Maybe We Can Go to a Swingin’ Church to Celebrate!*
The alternative title could have been: “Let me guess: It’s your birthday.”
A very happy 33rd birthday to my big brother A, who is probably the best big brother anyone could ever have. I’d like to take this moment to reminisce on some classic Big Brother A-WordNerd memories (and to apologize for a few):
- Breaking Dad’s camera by accident on your 11th or 12th birthday, prompting the mother of all explosions. Sorry for ruining your birthday, A. :(
- Vomiting guacamole a la WordNerd onto you when we were kids; I really didn’t know that climbing the door jams would upset my stomach so.
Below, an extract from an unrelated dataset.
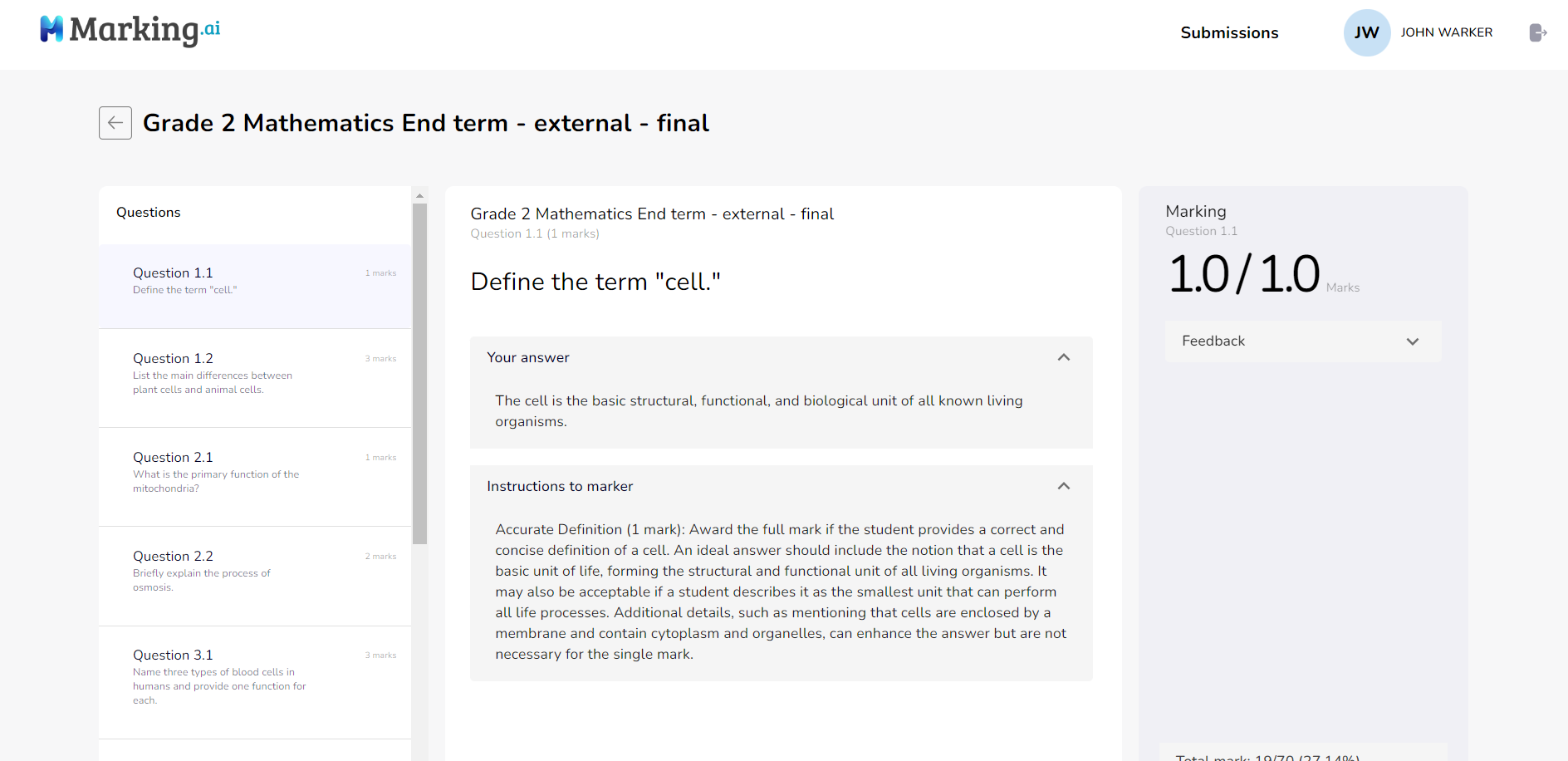
Task: Click the 1.0/1.0 marks score
Action: [x=1243, y=274]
- Selling you out on Christmas Eve by telling Mom and Dad that it had been all your idea to open one present on Christmas Eve (Kid Niki is what you wanted to open, if I recall correctly; I wanted to open the newest addition to my massive Barbie collection). It was both of our ideas, I can admit that now.
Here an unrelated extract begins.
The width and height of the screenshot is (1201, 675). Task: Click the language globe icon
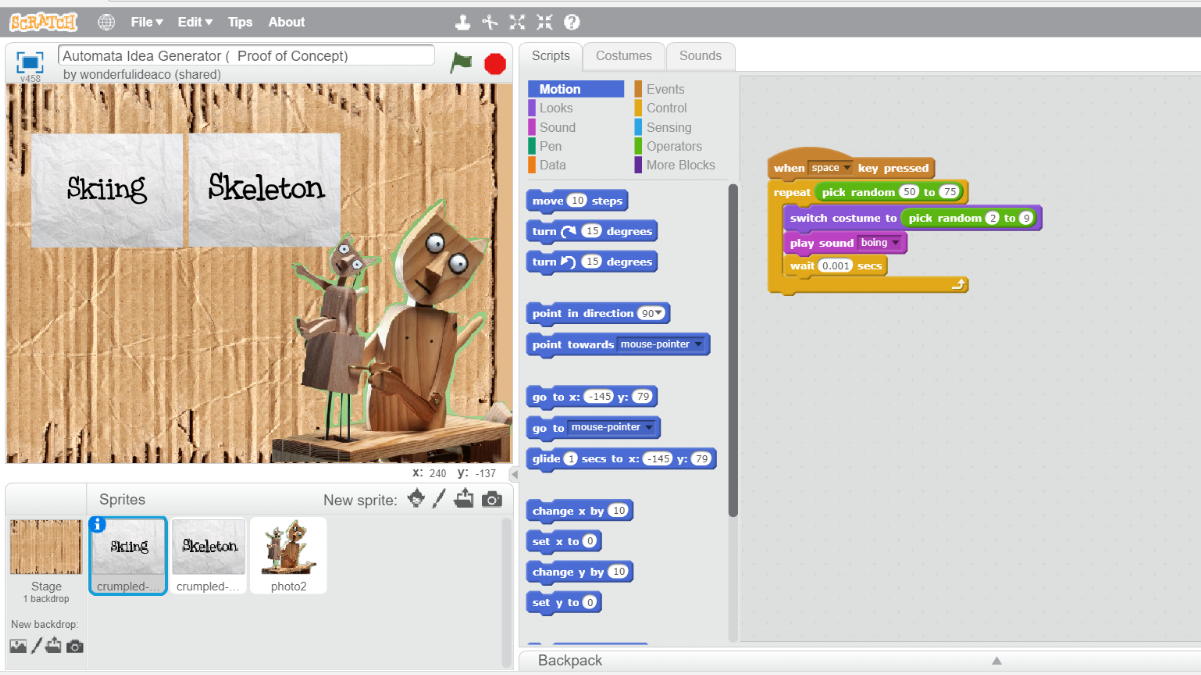(x=106, y=21)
- Redeeming myself by admitting to Dad that it was me, in fact, who had flushed the empty toilet paper roll down the toilet and not you, like he automatically supposed.
- Moving onto funnier stuff, me believing you when you said that ravioli was stuffed with snake meat. To this day, I have a bit of trouble eating ravioli stuffed with meat.
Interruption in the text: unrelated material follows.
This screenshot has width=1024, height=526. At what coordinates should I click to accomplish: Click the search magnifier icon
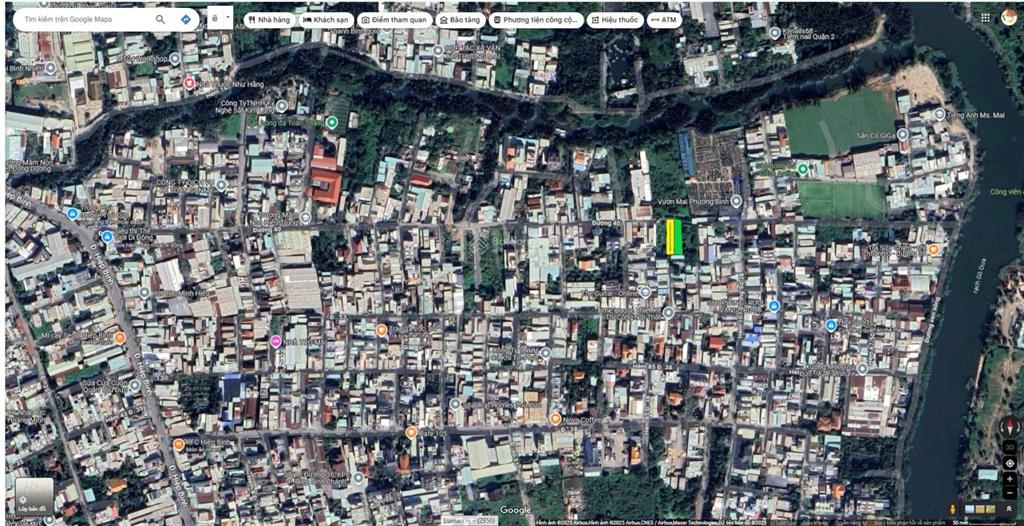pyautogui.click(x=161, y=19)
- You and me playing Monkey in the Middle with Dorkus and her Popple, and you accidentally ripping off Pancake the Popple’s tail. You were mortified, I laughed my head off (because I didn’t like Dorkus then).
- You coming in to tell me, amazed, that Mathgeek had failed to get mad at you because you had accidentally broken his toy lawn mower (as you were trying to modify it with a fake blade, per his request). You told me Mathgeek paused, furrowed his brow, then declared “I love it!” The relief you felt must has been tremendous.
- You asking me to dance when Mom finally let me go to a dance in Mexico, but me not knowing any of the moves (which were ridiculously simply; my coordination wasn’t the greatest then). That was sweet of you, even as I demonstrated to the world that I was nowhere near as cool as you (as the kids say these days, natch).
- You and I saving and scrimping to buy our Nintendo Entertainment System, which we finally did with the help of another $25 from Dad (which he protested vociferously until we annoyed the hell out of him with our begging, I remember). Triumph comes to the WordNerdia kids!
- You getting me into Mystery Science Theatre 3000, Star Trek, Star Wars and zombies (the last one’s the most recent, and still holds, so you’re still an influence). The only one where you failed was Lord of the Rings because. it’s. so. fucking. boring.
And so many more memories that would fill up this blog. With many more to come, especially when we band together to save our entire family from the impending zombie invasion. I’m stocking up my ammo, A—I know you are, too.
*From the aforementioned Mystery Science Theatre 3000, specifically Episode 507, I Accuse My Parents. Let’s go to Happy Chef’s diner for your birthday dinner; however, we might find a toenail in your burger. Let’s also have two champagne cocktails each, served in one of them big slurpee glasses, too.

Happy Birthday, A! You still owe me a Popple.